## Supplied records
* * *

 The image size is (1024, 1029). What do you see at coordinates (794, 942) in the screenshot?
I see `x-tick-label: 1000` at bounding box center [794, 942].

* * *

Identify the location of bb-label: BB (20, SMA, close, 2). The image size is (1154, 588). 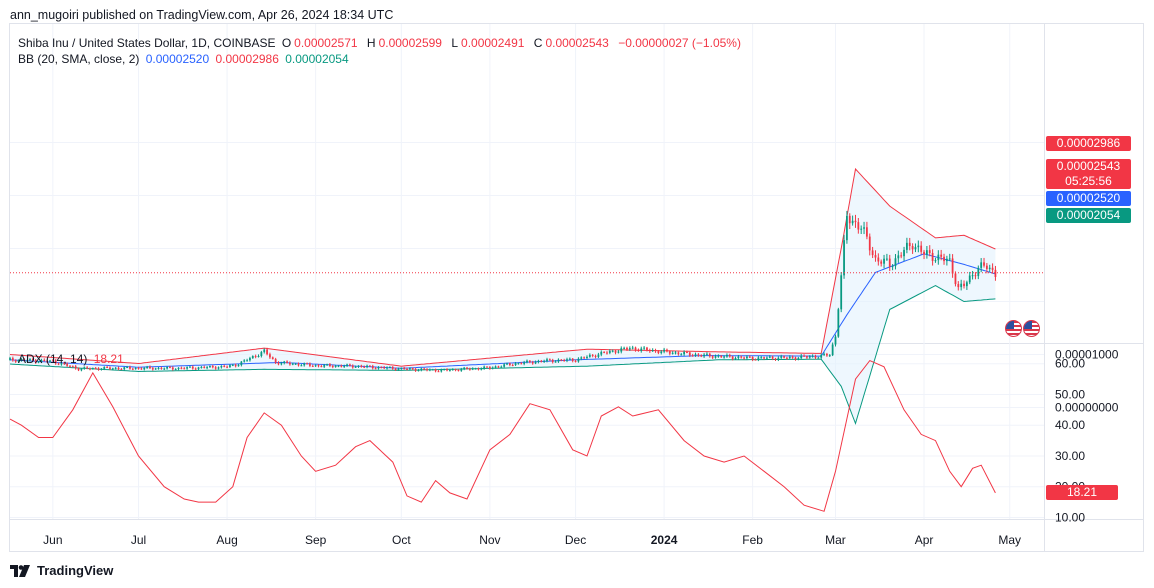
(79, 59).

* * *

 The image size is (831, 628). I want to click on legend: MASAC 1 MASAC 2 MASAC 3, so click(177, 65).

* * *

## Problem to solve
Put the listing lines from the line with "The image size is (1024, 1029)." up to and including the line with "center [794, 942]." into a Markdown table with the columns Row and Line, numbering each row and leaving out any blank lines.

## Response area
| Row | Line |
|---|---|
| 1 |  The image size is (1024, 1029). What do you see at coordinates (794, 942) in the screenshot? |
| 2 | I see `x-tick-label: 1000` at bounding box center [794, 942]. |